Feds sue 'repeat offender' Novartis in Myfortic kickback scheme
Novartis faces another round of kickback allegations. Federal prosecutors sued the Swiss drugmaker ($NVS), accusing it of offering "disguised" kickbacks to pharmacies for switching patients to one of its drugs. And switch they did, the prosecutors say: Thousands of transplant recipients stopped taking competitors' products to start using the Novartis immunosuppressant Myfortic, according to the suit.
The allegations themselves are familiar enough; the feds claim Novartis targeted at least 20 pharmacists with discounts and rebates. Aiming to capture market share from rival drugs, which include Roche's ($RHHBY) CellCept, the company granted cost cuts to pharmacies that switched patients to Myfortic. Novartis also allegedly rewarded pharmacies that kept patients from dropping Myfortic for another treatment. In one case, the company offered one Los Angeles pharmacist a "bonus" rebate of 5% of its annual Myfortic sales to switch 700 to 1,000 patients to the drug, the Justice Department says. But that pharmacist could have negotiated a higher rate; some pharmacies were allegedly paid 10% or 20% to amp up their Myfortic numbers.
"[U]sing the lure of kickbacks disguised as rebates, Novartis co-opted the independence of certain pharmacists and turned them into salespeople for one of its drugs," U.S. Attorney Preet Bharara said in a statement. "By allegedly hiding this illegal quid pro quo ... Novartis caused the public to pay tens of millions of dollars for kickback-tainted drugs."
Bharara went on to add a less-common accusation: Novartis is a "repeat offender." The company settled another marketing investigation in 2010, agreeing to pay a $185 million criminal penalty and $237 million in civil penalties, or $422 million total. In that case, Novartis had been accused of paying kickbacks to doctors to persuade them to prescribe its blood pressure drugs Diovan, Exforge and Tekturna. The settlement deal falls slightly short of FiercePharma's top 11 ranking.
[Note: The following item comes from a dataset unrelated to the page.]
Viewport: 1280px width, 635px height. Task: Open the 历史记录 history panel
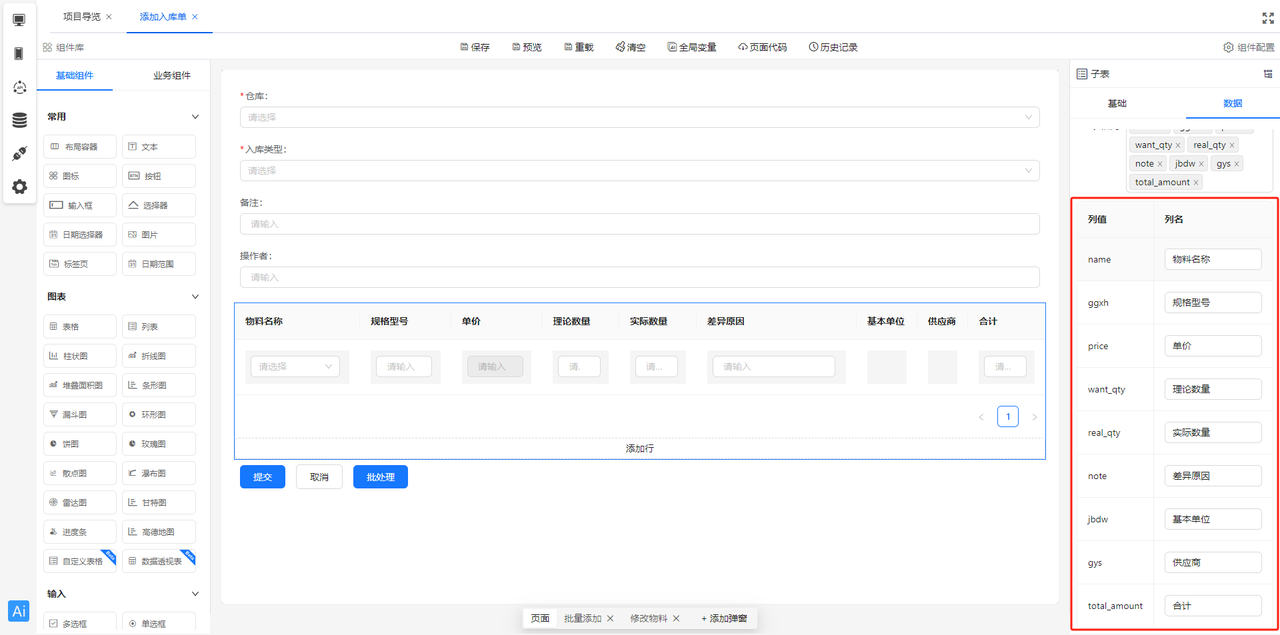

And part of that settlement was a 5-year Corporate Integrity Agreement, as usual in these cases. The company agreed to set up a variety of programs to make sure it stayed within the marketing lines, and promised to behave. That was about three years ago.
If Novartis violated that agreement, it could face higher-than-usual criminal penalties. When Pfizer ($PFE) inked its most recent settlement with the Justice Department in 2009, prosecutors spanked the company for repeating history--and levied a higher criminal penalty because of it. The $1.3 billion fine was the biggest criminal penalty in history. The company had made a $430 million deal several years previously, to settle charges that it mismarketed its epilepsy drug Neurontin. Now, Pfizer has set aside $491 million to cover allegations of kickbacks and other marketing violations related to its own transplant drug, Rapamune.